Моя бабка с совершенным спокойствием объявила ей, что намеревается забрать меня, и велела уложить в сундучок все мои пожитки. Я с восторгом увидел свой серебряный прибор и, схватив его, поспешил спрятать в карман. Радость моя при виде всех сих приготовлений не поддаётся описанию. Впервые в жизни почувствовал я то удовлетворение, которое заставляет всё простить и изгладить из памяти.

Бабка отвела меня в гостиницу, где остановилась, и мы сели обедать. Впрочем, сама она ни к чему не притрагивалась, столь поразила её та жадность, с которой я набросился на еду. Тем временем явился предупрежденный уже доктор Гоцци, достойные манеры которого сразу расположили бабку в его пользу. Сей благообразный священник двадцати шести лет от роду отличался дородностью, скромным обращением и услужливостью. За четверть часа всё было договорено. Добрая моя бабка отсчитала ему двадцать четыре цехина за год вперед и получила в том квитанцию. Однако же она продержала меня ещё три дня, дабы нарядить в одеяния аббата и заготовить парик, так как вследствие нечистоплотности мне пришлось обрезать волосы.

По прошествии трёх дней она пожелала самолично водворить меня к доктору Гоцци и просить его мать позаботиться обо мне. Сия последняя сначала потребовала, чтобы для меня прислали или купили кровать, но доктор возразил, что я могу спать вместе с ним, так как постель его достаточно вместительна. Бабка поблагодарила его, после чего мы пошли приводить её к барке, на которой она отправлялась обратно в Венецию. Семейство доктора Гоцци состояло из его матери, относившейся к нему с большим почтением, поскольку родилась она простой крестьянкой и не считала себя достойной иметь сына священника; она была стара, безобразна и сварлива; отца, башмачника, который работал целыми днями и не говорил никому ни слова, даже за столом. Лишь по праздникам он становился общительнее, так как в эти дни неизменно посещал питейное заведение в компании приятелей и возвращался лишь к полуночи, едва держась на ногах и распевая стихи Тассо. В сём состоянии старик никак не мог улечься, а когда его пытались принудить к тому, свирепел. Трезвый он был совершенно лишён рассудительности и не мог говорить даже о самом пустячном семейном деле. Жена его говаривала, что он никогда бы не женился на ней, если бы перед тем, как идти в церковь, его не угостили добрым завтраком.

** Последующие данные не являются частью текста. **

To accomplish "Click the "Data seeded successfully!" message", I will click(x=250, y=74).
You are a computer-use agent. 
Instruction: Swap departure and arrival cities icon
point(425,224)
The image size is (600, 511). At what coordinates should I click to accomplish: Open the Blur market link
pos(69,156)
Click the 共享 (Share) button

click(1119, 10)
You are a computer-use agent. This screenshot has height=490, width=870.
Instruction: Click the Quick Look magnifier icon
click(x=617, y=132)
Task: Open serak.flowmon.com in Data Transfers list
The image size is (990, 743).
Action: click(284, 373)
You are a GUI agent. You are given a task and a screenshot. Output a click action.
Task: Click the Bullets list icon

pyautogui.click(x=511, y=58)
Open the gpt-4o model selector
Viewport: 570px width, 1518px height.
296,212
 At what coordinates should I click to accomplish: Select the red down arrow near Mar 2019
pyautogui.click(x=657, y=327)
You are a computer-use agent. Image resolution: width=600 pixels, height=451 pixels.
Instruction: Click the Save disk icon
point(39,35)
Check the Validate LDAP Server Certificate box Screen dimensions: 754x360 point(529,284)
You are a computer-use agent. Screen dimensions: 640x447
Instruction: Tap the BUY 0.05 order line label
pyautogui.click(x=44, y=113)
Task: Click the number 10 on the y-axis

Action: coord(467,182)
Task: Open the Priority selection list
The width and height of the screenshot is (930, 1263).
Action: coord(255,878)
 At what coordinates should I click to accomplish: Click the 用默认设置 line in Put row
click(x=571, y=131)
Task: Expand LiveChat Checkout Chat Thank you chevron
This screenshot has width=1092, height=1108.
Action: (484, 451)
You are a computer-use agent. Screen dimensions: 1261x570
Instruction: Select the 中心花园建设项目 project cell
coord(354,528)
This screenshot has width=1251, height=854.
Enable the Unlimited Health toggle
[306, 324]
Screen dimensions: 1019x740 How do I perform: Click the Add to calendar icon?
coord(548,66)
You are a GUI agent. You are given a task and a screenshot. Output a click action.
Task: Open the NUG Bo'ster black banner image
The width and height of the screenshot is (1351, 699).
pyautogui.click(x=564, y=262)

Доктор Гоцци имел также сестру тринадцати лет по имени Беттина. Она была весёлая, красивая и великая охотница до чтения романов. Отец с матерью непрестанно бранили её за то, что слишком много времени проводила она у окна, а доктор не одобрял пристрастия сестры к чтению. Сия девица сразу же приглянулась мне, хоть я и не понимал причину этого. Именно тогда мало-помалу возгорелись в моём сердце первые искры той страсти, которая впоследствии сделалась у меня господствующей.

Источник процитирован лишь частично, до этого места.